Why technology is being used to improve efficiency but not more readily deployed to improve safety is among the questions that the Trucking Alliance is pushing to answer.
"We are not using technology as much to improve safety as we are using technology to improve efficiency," Lane Kidd, managing director of the Trucking Alliance, told Craig Fuller, CEO of FreightWaves, during a special edition of "Fuller Speed Ahead" at FreightWaves LIVE in Chicago on Nov. 12. The entire episode will air on FreightWaves TV in the near future.
The Trucking Alliance, also known by its more formal name, The Alliance for Driver Safety & Security, is a collection of carriers and industry partners committed to improving safety in the trucking industry. Its board members include executives from Maverick USA, Knight Transportation (NYSE: KNX), Dupre Logistics, May Trucking Company, U.S. Xpress Enterprises (NYSE: USX), J.B. Hunt Transport (NASDAQ: JBHT), Cargo Transporters and KLLM Transport Services.
Kidd explained that the mission is to promote the use of technology in commercial vehicles to improve safety. "It's a coalition of truckload carriers created in 2011 because they believed carriers should be held accountable to the public," he said.
As an example, Kidd noted the number of drivers believed to be using drugs. The Trucking Alliance supports hair testing for detecting drug use.
"[Urine tests] missed nine out of 10 drug users," he said, citing a Trucking Alliance study on hair testing. "Only the hair test caught them."
Kidd went on to compare the trucking industry to the airline industry, noting that if nine out of 10 positive drug tests for pilots were missed, there would be congressional hearings.
"The trucking industry and the truck drivers are regulated the same ways as the airline industry, but we probably have 300,000 truck drivers on the road that would fail a drug test," Kidd said.
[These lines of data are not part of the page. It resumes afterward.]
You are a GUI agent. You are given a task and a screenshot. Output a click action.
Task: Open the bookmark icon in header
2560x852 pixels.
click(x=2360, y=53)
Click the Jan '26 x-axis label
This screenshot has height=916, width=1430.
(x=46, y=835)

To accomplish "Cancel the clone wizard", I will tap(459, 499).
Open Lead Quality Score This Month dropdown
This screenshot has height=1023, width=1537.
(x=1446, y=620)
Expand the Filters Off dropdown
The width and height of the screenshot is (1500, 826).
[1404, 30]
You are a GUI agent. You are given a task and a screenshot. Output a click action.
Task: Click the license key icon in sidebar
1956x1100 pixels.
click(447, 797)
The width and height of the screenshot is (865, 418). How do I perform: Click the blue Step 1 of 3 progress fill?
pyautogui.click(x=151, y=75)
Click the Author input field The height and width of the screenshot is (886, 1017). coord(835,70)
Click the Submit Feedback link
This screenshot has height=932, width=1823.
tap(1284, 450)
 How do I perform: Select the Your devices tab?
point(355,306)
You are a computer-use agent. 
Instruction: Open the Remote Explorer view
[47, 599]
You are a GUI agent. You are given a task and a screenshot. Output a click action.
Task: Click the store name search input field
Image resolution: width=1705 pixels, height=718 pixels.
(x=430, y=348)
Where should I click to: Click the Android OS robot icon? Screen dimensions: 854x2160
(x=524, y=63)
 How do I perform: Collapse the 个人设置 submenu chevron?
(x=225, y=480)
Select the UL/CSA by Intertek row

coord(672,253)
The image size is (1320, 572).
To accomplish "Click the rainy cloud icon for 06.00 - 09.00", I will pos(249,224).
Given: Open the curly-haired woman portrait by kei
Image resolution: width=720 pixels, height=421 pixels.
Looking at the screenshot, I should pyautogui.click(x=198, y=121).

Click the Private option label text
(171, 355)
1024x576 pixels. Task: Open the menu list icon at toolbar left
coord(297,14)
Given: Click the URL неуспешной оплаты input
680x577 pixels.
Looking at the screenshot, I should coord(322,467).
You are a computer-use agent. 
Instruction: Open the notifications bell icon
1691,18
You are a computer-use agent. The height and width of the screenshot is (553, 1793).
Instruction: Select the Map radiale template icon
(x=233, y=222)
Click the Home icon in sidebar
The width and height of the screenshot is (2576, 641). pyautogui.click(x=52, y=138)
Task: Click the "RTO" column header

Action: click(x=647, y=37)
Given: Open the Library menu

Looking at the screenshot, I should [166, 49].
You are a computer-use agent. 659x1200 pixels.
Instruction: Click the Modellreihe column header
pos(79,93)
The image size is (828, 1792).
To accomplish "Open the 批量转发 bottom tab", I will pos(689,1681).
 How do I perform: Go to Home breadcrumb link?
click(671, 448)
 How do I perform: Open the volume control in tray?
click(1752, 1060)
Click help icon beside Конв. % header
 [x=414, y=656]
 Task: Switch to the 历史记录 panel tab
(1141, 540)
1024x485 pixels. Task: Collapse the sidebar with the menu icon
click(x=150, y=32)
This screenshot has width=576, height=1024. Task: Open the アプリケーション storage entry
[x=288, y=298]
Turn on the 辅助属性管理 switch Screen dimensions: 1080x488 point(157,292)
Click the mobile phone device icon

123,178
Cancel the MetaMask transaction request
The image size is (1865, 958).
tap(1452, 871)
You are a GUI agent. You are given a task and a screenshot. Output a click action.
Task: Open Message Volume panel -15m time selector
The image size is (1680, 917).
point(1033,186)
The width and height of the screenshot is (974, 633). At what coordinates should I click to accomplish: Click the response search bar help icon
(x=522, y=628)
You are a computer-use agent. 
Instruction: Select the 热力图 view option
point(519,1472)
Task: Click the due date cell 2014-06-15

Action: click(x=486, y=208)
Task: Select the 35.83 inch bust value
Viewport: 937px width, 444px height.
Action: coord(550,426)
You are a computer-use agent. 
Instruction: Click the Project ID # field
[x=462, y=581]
The alliance also supports speed limiters, higher minimum insurance requirements, mandatory collision avoidance systems and user-based fees and taxes for infrastructure repairs. In addition, it advocated for the implementation of electronic logging devices and the creation of a national drug and alcohol database, which is scheduled to go into effect in January if it is not delayed.
"If you look at the regulatory framework, it was only in the last few years that [ELDs] were required. For years we used paper logs that could be changed," Kidd said.
Kidd said he believes that if insurance minimums were higher — he noted that if minimums kept up with inflation and the economy as a whole, they would be $3.9 million today — large damage awards would be more limited.
Technology is the key, he said. "Technology is not only going to make the industry more efficient, but technology is going to make the industry safer," Kidd summed up.